**Directions**.
Your answer should consist of each line below that includes the word "agent".

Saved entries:
....................

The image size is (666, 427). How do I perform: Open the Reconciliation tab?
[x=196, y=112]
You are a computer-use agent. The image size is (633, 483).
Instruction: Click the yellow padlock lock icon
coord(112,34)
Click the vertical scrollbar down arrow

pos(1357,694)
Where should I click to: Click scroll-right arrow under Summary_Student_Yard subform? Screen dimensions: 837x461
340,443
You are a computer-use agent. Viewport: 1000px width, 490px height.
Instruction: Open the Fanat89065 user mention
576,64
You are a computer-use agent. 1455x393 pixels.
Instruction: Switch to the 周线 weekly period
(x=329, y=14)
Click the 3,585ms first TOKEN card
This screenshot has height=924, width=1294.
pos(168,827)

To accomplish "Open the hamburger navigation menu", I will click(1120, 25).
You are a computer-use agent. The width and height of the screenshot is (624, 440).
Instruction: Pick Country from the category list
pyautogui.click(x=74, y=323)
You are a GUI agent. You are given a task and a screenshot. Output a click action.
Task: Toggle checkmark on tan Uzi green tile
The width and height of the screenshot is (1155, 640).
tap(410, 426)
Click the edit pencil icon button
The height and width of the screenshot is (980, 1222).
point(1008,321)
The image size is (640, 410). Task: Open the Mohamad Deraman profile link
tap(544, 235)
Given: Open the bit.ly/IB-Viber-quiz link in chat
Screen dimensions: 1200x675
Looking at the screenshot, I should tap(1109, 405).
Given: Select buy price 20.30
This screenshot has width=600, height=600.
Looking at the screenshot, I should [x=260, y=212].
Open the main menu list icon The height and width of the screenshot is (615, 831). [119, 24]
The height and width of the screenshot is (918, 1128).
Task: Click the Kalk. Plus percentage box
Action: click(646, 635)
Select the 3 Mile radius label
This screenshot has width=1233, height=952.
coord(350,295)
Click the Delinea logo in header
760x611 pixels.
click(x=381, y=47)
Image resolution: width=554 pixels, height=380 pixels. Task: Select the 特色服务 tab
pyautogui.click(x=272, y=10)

....................

**Response area**.
You are a computer-use agent. The image size is (633, 483).
You are a computer-use agent. Viewport: 1000px width, 490px height.
You are a computer-use agent. 1455x393 pixels.
You are a computer-use agent. The width and height of the screenshot is (624, 440).
You are a GUI agent. You are given a task and a screenshot. Output a click action.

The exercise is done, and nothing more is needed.